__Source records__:
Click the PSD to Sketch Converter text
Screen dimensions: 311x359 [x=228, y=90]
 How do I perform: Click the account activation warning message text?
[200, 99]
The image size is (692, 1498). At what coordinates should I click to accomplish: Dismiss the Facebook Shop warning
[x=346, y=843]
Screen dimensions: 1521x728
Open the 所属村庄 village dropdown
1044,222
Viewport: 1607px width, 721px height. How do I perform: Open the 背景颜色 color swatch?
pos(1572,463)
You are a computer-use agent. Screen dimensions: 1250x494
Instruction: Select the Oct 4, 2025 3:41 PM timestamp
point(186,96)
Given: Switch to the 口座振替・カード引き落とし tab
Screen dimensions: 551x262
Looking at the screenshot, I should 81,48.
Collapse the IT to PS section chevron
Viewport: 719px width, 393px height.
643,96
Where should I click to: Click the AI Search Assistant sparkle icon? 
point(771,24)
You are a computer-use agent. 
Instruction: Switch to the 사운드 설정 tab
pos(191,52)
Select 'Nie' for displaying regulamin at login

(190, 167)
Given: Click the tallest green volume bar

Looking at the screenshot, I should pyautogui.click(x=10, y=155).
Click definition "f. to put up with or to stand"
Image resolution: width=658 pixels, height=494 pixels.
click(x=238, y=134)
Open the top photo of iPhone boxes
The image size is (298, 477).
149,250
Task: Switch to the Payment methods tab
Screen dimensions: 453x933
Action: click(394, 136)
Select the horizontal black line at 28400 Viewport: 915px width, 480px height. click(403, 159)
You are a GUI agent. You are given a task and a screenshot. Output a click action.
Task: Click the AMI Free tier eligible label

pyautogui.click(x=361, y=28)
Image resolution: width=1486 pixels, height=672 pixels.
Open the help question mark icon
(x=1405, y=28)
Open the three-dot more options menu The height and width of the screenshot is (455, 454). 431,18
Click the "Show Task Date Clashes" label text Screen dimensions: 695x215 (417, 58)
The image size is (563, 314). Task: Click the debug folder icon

__REQUIREMENT__:
A faithful retyping of every entry above is the task.

__EXPECTED ANSWER__:
Click the PSD to Sketch Converter text
Screen dimensions: 311x359 [x=228, y=90]
 How do I perform: Click the account activation warning message text?
[200, 99]
The image size is (692, 1498). At what coordinates should I click to accomplish: Dismiss the Facebook Shop warning
[x=346, y=843]
Screen dimensions: 1521x728
Open the 所属村庄 village dropdown
1044,222
Viewport: 1607px width, 721px height. How do I perform: Open the 背景颜色 color swatch?
pos(1572,463)
You are a computer-use agent. Screen dimensions: 1250x494
Instruction: Select the Oct 4, 2025 3:41 PM timestamp
point(186,96)
Given: Switch to the 口座振替・カード引き落とし tab
Screen dimensions: 551x262
Looking at the screenshot, I should 81,48.
Collapse the IT to PS section chevron
Viewport: 719px width, 393px height.
643,96
Where should I click to: Click the AI Search Assistant sparkle icon? 
point(771,24)
You are a computer-use agent. 
Instruction: Switch to the 사운드 설정 tab
pos(191,52)
Select 'Nie' for displaying regulamin at login

(190, 167)
Given: Click the tallest green volume bar

Looking at the screenshot, I should pyautogui.click(x=10, y=155).
Click definition "f. to put up with or to stand"
Image resolution: width=658 pixels, height=494 pixels.
click(x=238, y=134)
Open the top photo of iPhone boxes
The image size is (298, 477).
149,250
Task: Switch to the Payment methods tab
Screen dimensions: 453x933
Action: click(394, 136)
Select the horizontal black line at 28400 Viewport: 915px width, 480px height. click(403, 159)
You are a GUI agent. You are given a task and a screenshot. Output a click action.
Task: Click the AMI Free tier eligible label

pyautogui.click(x=361, y=28)
Image resolution: width=1486 pixels, height=672 pixels.
Open the help question mark icon
(x=1405, y=28)
Open the three-dot more options menu The height and width of the screenshot is (455, 454). 431,18
Click the "Show Task Date Clashes" label text Screen dimensions: 695x215 (417, 58)
The image size is (563, 314). Task: Click the debug folder icon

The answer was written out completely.